油圧上昇制御禁止判定部104は、油圧上昇実行条件成立判定部100で前記油圧上昇制御を実行する条件が成立したと判定し、且つ、ベルト寿命算出部106で寿命余裕率Lが算出されると、ベルト寿命算出部106で推定された寿命余裕率Lに基づいて車両10で実行される前記油圧上昇制御の実行を禁止するか否かを判定する。例えば、油圧上昇制御禁止判定部100では、ベルト寿命算出部106で推定された寿命余裕率Lが所定値V1(本実施例では所定値V1は1)未満の場合には車両10で前記油圧上昇制御の実行を禁止すると判定する。また、油圧上昇制御禁止判定部100では、ベルト寿命算出部106で推定された寿命余裕率Lが所定値V1以上の場合には車両10で前記油圧上昇制御の実行を禁止しないと判定する。また、油圧上昇制御禁止判定部100では、情報処理部98によって記憶部76に記憶された最新の走行データが、過去に他の車両94がハザードエリアA1を通過した際に前記油圧上昇制御を実行していない走行データである場合には、車両10で前記油圧上昇制御の実行を禁止すると判定する。
図6は、電子制御装置90において、油圧上昇実行条件成立判定部100で前記油圧上昇制御を実行する条件が成立した時における油圧上昇制御部102での機能の一例を説明するフローチャートである。
先ず、油圧上昇制御禁止判定部104の機能に対応するステップ(以下、ステップを省略する)S11において、情報処理部98によって記憶部76に記憶された最新の走行データが、過去に他の車両94がハザードエリアA1を通過した際に前記油圧上昇制御を実行した走行データであるか否かが判定される。S11の判定が肯定される場合、すなわち前記最新の走行データがハザードエリアA1を通過した際に前記油圧上昇制御を実行した走行データである場合には、ベルト寿命算出部106の機能に対応するS12が実行されるが、S11の判定が否定される場合、すなわち前記最新の走行データがハザードエリアA1を通過した際に前記油圧上昇制御を実行しなかった走行データである場合には、油圧上昇制御部102の機能に対応するS13が実行される。S12では、車両10で過去に前記油圧上昇制御を実行した合計時間T(sec)と、他の車両94が過去にハザードエリアA1で実行した前記油圧上昇制御の時間TBとを足した推定合計時間Tg(T+TB)(sec)から、図5に示す前記第2寿命余裕率変換マップを用いて伝動ベルト54の寿命余裕率Lが推定される。S13では、前記油圧上昇制御の実行が禁止される。

» 演習問題
**A)** 油圧上昇制御についての本文をもとに、次の問いに答えること。
(i) 寿命余裕率Lが所定値V1未満の場合、車両10での油圧上昇制御の実行はどう判定されるか。
(ii) S11の判定が否定された場合に実行されるステップは何か。
(iii) S12の推定合計時間Tgは、何と何を足したものか。
**B)** 油圧上昇制御についての本文を、S13の説明の後から書き継ぐこと。

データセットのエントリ
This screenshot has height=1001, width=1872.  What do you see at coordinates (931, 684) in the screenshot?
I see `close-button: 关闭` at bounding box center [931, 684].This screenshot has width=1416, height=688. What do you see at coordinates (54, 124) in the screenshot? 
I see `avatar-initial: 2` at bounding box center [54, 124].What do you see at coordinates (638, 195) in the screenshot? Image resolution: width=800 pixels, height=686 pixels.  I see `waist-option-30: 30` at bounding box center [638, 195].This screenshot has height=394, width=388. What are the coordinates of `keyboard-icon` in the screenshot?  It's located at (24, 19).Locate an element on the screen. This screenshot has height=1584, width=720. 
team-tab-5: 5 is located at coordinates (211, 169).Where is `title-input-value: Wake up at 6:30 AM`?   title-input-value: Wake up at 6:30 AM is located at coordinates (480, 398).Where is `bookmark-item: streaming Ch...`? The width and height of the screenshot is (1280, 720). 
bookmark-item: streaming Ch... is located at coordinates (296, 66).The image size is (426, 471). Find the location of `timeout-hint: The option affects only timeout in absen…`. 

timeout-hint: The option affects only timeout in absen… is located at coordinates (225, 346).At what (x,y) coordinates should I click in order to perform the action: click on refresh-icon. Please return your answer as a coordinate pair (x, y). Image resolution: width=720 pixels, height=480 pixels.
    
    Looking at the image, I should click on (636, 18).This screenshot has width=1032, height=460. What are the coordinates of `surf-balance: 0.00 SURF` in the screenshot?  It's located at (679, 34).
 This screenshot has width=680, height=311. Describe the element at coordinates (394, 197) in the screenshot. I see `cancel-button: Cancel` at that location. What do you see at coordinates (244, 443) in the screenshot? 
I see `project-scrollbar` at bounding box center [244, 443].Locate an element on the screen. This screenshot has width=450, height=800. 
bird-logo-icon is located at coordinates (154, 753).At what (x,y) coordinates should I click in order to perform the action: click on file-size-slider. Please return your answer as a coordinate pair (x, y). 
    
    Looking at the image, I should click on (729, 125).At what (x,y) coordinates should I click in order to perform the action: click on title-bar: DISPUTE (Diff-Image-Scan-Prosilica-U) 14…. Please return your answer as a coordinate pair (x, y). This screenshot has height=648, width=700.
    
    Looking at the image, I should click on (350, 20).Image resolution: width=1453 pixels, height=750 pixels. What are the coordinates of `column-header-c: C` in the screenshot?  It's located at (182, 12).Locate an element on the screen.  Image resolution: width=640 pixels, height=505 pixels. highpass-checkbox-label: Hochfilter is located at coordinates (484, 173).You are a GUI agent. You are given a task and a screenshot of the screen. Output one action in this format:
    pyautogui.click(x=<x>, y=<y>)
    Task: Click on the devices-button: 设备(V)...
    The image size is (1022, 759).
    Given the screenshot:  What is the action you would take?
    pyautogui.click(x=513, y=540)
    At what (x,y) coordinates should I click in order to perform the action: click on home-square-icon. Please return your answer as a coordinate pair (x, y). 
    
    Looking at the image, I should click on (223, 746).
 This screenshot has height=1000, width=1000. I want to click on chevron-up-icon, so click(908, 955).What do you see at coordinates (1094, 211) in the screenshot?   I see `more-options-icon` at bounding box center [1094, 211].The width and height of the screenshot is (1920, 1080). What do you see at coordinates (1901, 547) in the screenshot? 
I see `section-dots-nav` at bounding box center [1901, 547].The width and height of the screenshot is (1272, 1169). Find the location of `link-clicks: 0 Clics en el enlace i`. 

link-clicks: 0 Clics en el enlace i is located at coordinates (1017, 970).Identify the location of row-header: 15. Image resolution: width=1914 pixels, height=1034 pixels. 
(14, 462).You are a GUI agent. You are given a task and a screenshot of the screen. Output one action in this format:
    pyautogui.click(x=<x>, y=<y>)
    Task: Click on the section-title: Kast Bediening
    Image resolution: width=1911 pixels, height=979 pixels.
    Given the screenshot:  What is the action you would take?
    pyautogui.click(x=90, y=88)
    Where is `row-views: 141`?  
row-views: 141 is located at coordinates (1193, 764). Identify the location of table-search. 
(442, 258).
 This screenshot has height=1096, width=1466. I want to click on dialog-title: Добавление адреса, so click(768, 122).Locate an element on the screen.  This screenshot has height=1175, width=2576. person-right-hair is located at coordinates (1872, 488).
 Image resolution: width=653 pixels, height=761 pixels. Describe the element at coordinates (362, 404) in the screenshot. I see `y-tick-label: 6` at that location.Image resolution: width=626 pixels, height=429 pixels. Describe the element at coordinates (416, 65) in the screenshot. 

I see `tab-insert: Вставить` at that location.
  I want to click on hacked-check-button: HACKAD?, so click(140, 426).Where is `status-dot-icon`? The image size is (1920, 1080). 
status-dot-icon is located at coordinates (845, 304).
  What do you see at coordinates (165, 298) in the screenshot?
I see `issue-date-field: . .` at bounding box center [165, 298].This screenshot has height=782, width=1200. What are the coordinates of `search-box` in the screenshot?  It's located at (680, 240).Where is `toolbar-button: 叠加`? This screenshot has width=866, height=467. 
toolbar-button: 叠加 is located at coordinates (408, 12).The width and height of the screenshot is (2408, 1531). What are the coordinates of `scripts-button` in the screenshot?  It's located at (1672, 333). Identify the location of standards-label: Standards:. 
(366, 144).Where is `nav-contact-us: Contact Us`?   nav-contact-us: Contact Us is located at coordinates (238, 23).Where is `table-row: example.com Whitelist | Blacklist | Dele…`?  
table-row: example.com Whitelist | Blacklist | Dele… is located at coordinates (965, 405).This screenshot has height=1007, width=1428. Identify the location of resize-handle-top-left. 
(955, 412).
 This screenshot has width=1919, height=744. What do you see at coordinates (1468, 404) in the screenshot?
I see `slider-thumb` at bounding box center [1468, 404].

» 演習問題の解答
**A)**
(i) 実行を禁止すると判定される。
(ii) S13である。S13では油圧上昇制御の実行が禁止される。
(iii) 車両10で過去に油圧上昇制御を実行した合計時間Tと、他の車両94が過去にハザードエリアA1で実行した油圧上昇制御の時間TBを足したもの。

**B)**
次に、油圧上昇制御禁止判定部104の機能に対応するS14において、上記S12で推定された寿命余裕率Lが所定値V1以上すなわち1以上であるか否かが判定される。S14の判定が否定される場合すなわち寿命余裕率Lが1未満である場合には、上記S13が実行されるが、S14の判定が肯定される場合すなわち寿命余裕率Lが1以上である場合には、油圧上昇制御部102の機能に対応するS15が実行される。S15では、前記油圧上昇制御が実行される。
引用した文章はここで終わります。